Eddie Jones is making no apology for appointing rugby bad boy Dylan Hartley as his England team captain, instead hailing the much-banned hooker’s aggressive approach.
New Zealand-born Hartley appears set to skipper England on its three-Test tour to Australia in June after ex-Wallabies coach Jones handed him the reins on Monday ahead of next month’s Six Nations tournament.
Hartley has won 66 caps since his Test debut in 2008 but his career has been plagued by bad behaviour, accumulating bans totalling 54 weeks for head-butting, biting, gouging, swearing at a referee, elbowing and punching.
The 29-year-old was dropped from England’s squad for last year’s Rugby World Cup after his latest indiscretion, then coach Stuart Lancaster saying he could “no longer be trusted” after being suspended for a head-butt in a club game.
But Jones, who replaced Lancaster in November in the fallout from England’s World Cup failure, has offered Hartley a chance at redemption, saying he admired his “aggressive and uncompromising approach”.
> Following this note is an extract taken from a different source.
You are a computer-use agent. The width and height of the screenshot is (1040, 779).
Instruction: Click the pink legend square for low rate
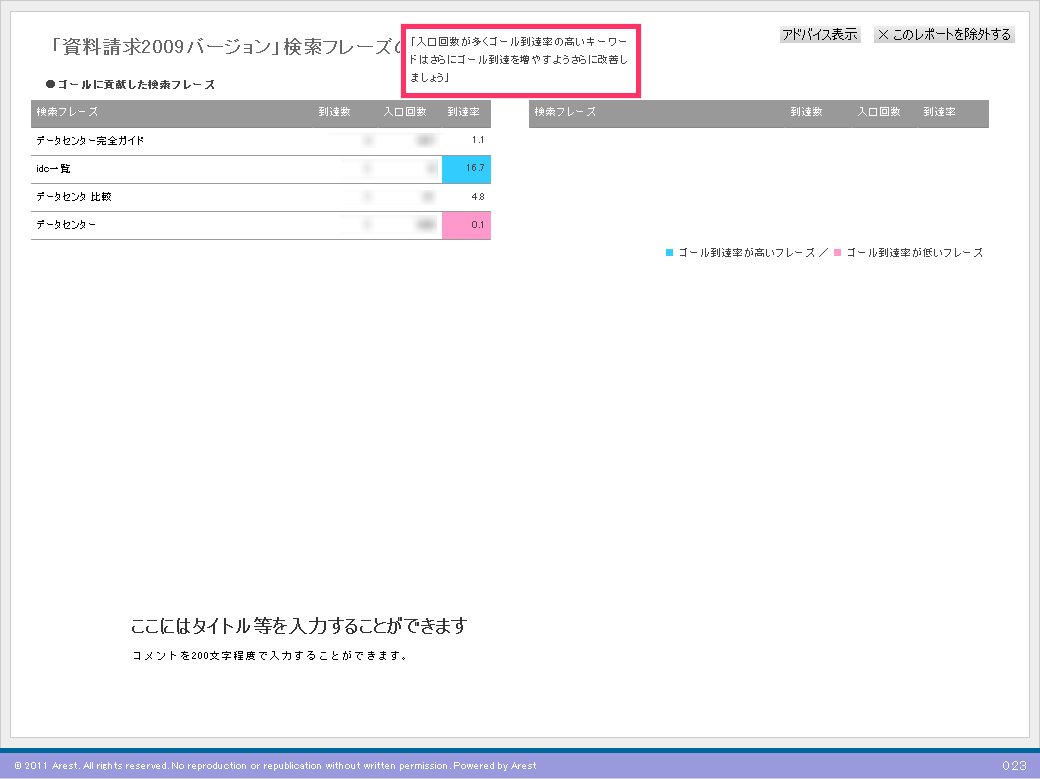pos(838,253)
“As a former captain of Northampton Saints and someone who has a lot of experience playing for England I have every faith he will lead the team tactically and passionately. English rugby is indebted to Northampton to have produced such a fine player,” Jones said in an RFU statement.
“Dylan is an honest, hardworking bloke and I admire his aggressive and uncompromising approach to playing rugby… We look forward to working very closely with him to build a successful England team.”
Hartley will lead England in their first Six Nations championship game against Scotland at Murrayfield on February 6.
Back-row forward Chris Robshaw was captain throughout Lancaster’s near four-year reign, leading his country 42 times and culminating in last year’s World Cup when England failed to get past the group stage on home soil.
England have not won the tournament since 2011 but start as favourites.
Hartley makes no apology for a dire disciplinary record that has prevented him from appearing in one World Cup and on one British and Irish Lions tour, and will continue to play with fire.
“I am me. It’s there in print for you to see what I’ve done wrong and what I’ve been guilty of,” said Hartley, who answered “simple” when asked to describe his leadership style.
“I’m well aware of the perception and the reputation that comes with it, but I play my best when I’m on the edge. I just know to not go over the edge.”
Hartley has led England on one previous occasion – in a 14-14 draw against South Africa in 2012 – but Monday’s longer-term appointment provides a fuller episode of an eventful career that saw him arrive in England from his home town of Rotorua, New Zealand, as a 16-year-old.
Jones insists none of the views he gauged before deciding Hartley was to be Chris Robshaw’s successor were negative, but accepts there is an element of risk in the decision.
“You just have to hope and pray it’s not going to happen. People mature. We all make mistakes as young people. I made a hell of a lot as a young coach,” Jones said.
“He has made some mistakes. He’s got a wife, he’s got a young daughter. Life changes, priorities change.”